Body piercings are becoming increasingly mainstream in society, and they’re leaving their mark. While anyone who chooses to get a tattoo understands that they’re leaving a permanent mark on their skin, many people don’t understand the risk of scarring that body piercings carry. If a piercing is not done professionally and well, if it becomes infected, if it tears, or if it is regularly irritated, a scar is likely to form where the wound heals. These scars can be small and barely visible, but sometimes hypertrophic scars, which are discolored and raised above the skin, are formed. Whether conspicuous or subtle, body piercing scars can be treated—and even prevented altogether.
Talk to an Expert
There are ways to prevent or minimize the appearance of piercing scars. For those who want to keep their jewelry and minimize scarring around the piercing as it heals, a certified piercer is a good person to talk to. They can give you expert advice on which piercings and materials are less likely to cause scarring, as well as how to take care of the piercing properly so it can heal gently and without leaving marks.

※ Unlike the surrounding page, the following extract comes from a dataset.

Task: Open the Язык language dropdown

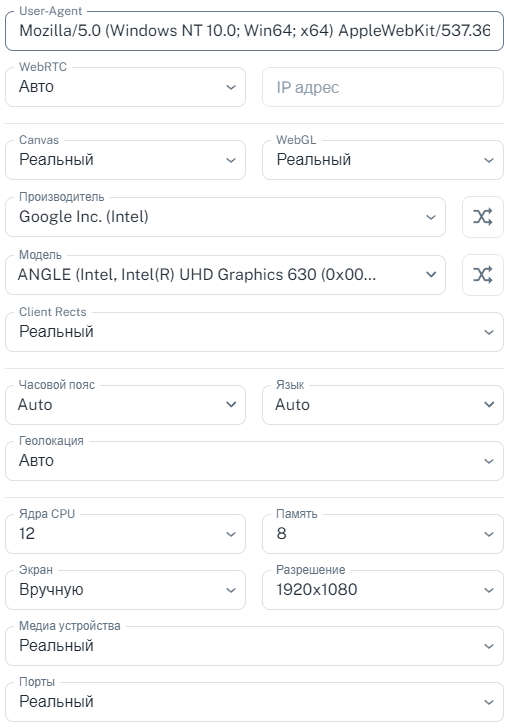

Home remedies can also be effective for minimizing piercing scars. Vitamin E is widely thought to help reduce scar tissue by softening skin. This scar-fighting substance can be ingested as a vitamin or used as a topical oil directly on the scar. Vitamin E oil can be especially helpful when paired with regular massaging of the area. Massaging helps reduce rigidity in the scar and allows the skin to spread back to its original state. Some people choose to treat their scarring with a salt soak. In a salt soak, hot water is mixed with salt, and sometimes chamomile tea, and applied to the scar for an extended period of time. The salt and warm water aid the healing process and disinfect, for less likelihood of damaging infections. The chamomile helps soothe the affected area and make the application of the salt easier on the skin.

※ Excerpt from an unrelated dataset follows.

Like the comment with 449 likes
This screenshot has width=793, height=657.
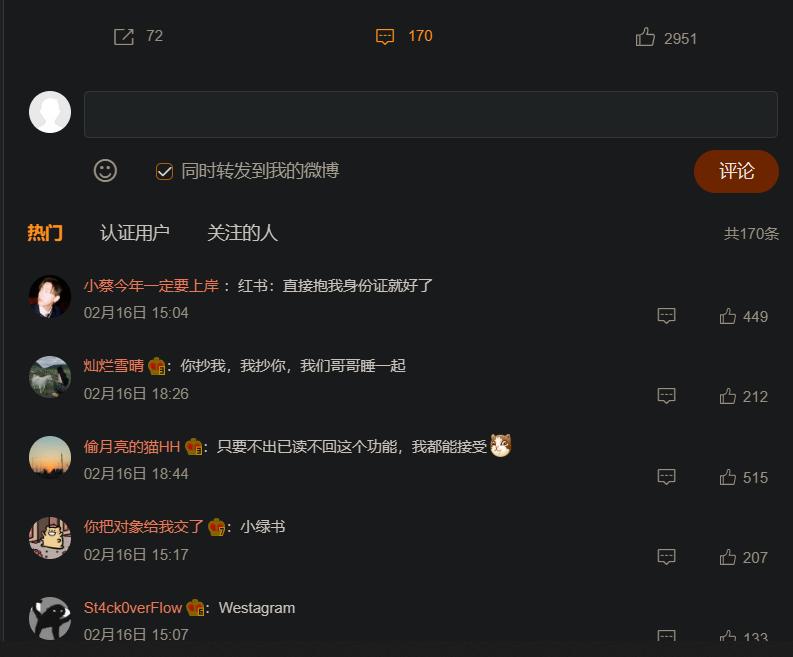pos(728,316)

Many pharmacies also stock ointments that can help reduce scarring. Any brand of hydrocortisone cream, or topical creams with similar application, can fight the formation of scar tissue and keep healing skin healthy. If you’re not sure if a product is safe or effective for use in treating scars, speak with a dermatologist, your piercer, or even your family doctor for guidance.
If the situation is not improved by home remedies, the advice of a piercer, or over-the-counter treatments, there are still medical options to consider. Plastic surgeons often help patients with removing scar tissue through minor surgical procedures. This option is costly and involves more medical risk, but is more likely to be effective than the less potent home remedies.
The easiest way to prevent piercing scars is to take careful care of your piercing from the moment you get it until either the wound has healed or you remove your jewelry and the scar fades. Care must be diligent and daily in order to successfully remove or diminish the appearance of a scar.